Knee arthroscopy gives a view of the inside of the knee. This procedure allows your surgeon to see if you have a knee injury or abnormality. He/She may also use arthroscopy to correct your knee problem.
Arthroscopy can detect knee problems such as:
- Tears in ligaments or tendons
- Pain and swelling (inflammation)
- Loose pieces of bone or cartilage
- Joint wear and tear
Arthroscopy can treat knee problems such as:
- Tears in the meniscus
- Wear and tear of other cartilage
- Tears in ligaments
- Other knee problems
Arthroscopy uses only a few small incisions. Usually you have this procedure as an outpatient in the day surgery unit (DSU). You go home the same day as your surgery. An adult will need to drive you home and stay with you the evening of surgery. You must not drive for 24 hours after an anaesthetic. You should undertake only essential walking in the first two to three days after surgery.
What happens during surgery?
Firstly you have an anaesthetic. Patients usually receive either general or spinal anaesthesia. Then a very tight band is placed on the thigh of your affected leg. The band reduces the amount of bleeding in the joint and gives your surgeon a better view. This band is called a tourniquet.
Two or three small incisions are made in the knee. Your surgeon can insert instruments through the incisions. First your knee is filled with sterile fluid. The fluid expands the knee joint to make more room inside for the surgeon to see and work.
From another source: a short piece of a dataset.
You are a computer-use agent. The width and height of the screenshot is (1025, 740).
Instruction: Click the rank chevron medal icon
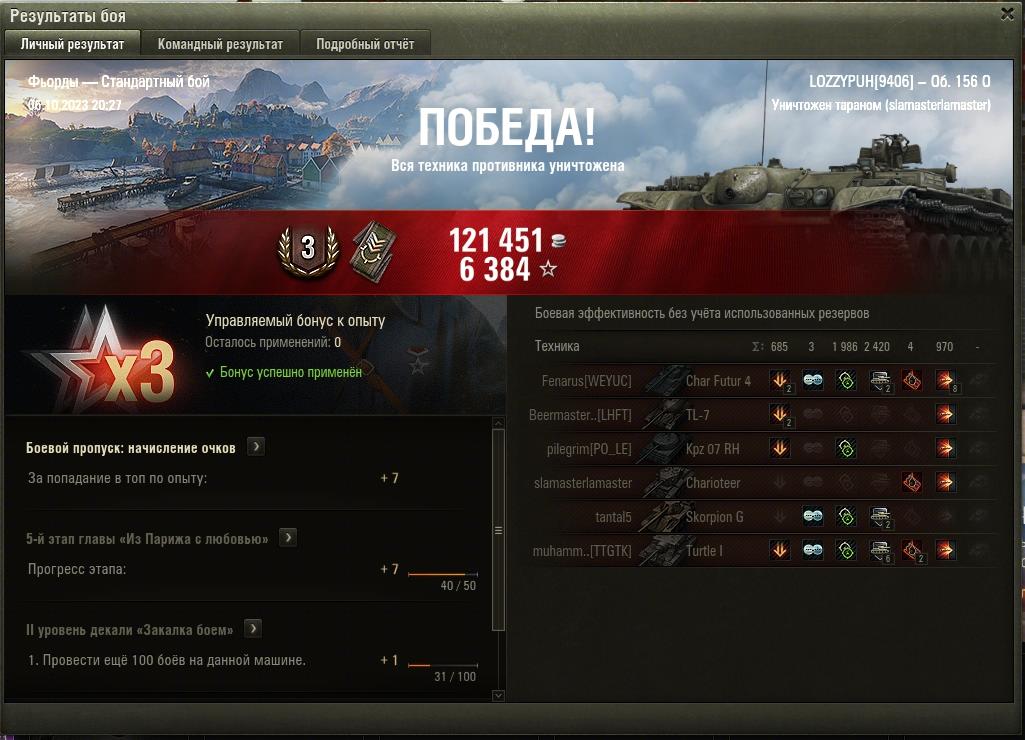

Next, a tube that has a small light and camera is inserted into the knee. The tube is called an arthroscope. The camera sends an image of your knee to a TV monitor. Your surgeon can view the inside of your knee on the monitor and take photographs.
When possible, the surgeon uses special surgical instruments to correct the injury or abnormality. Then the joint is washed out with a stream of fluid and the instruments are removed. The incisions are left open and only occasionally require stitches. Dressings are put on the knee.
After your surgery
It is important to keep the outer dressing clean and dry after surgery. The dressings can be removed 24 hours after surgery leaving the wounds exposed.
For pain and swelling
It is important to keep your leg raised when you are not walking. Keep your ankle higher than your knee, and your knee higher than your hip. This will help reduce swelling and relieve pain.
Ice in a plastic bag surrounded by a towel can also help swelling and pain. For the first 48 hours, you may use ice for 20 to 30 minutes at a time, several times a day. Take the pain killers given on discharge as required.
To prevent movement
You may need to wear a brace after surgery to protect a meniscal repair. Use the brace as directed by the physiotherapist or nurse on discharge.
Your physiotherapist may give you special exercises after surgery. These will help restore movement and strength to your knee. You may be given crutches. Use them as directed by your physiotherapist.
When To seek Medical Advice
Medical Advice should be sort for the following:
- Chills or a fever of 38.5 C or above
- Redness, swelling, or continued drainage from your incisions
- Swelling or pain in the calf of your affected leg
- Chest pain or shortness of breath
- Pain not relieved by taking prescribed pain killers, raising your leg or applying ice
- Discolouration, numbness or tingling in the affected leg or toes of the affected leg.
Follow up appointment
On discharge from hospital you will be given an appointment for outpatients or it will be sent in the post. This is generally 2 to 6 weeks after surgery. Your results will be discussed at this appointment and your progress monitored.
Return to activity
The time taken for return to activity is between two and six weeks. This depends on the extent of damage found within the knee, the type of treatment undertaken and the type of activity you wish to perform.
Return to work
You will typically be able to return to office based work within 2-3 days. However for manual work a little longer may be required. You should allow between 3-6 weeks.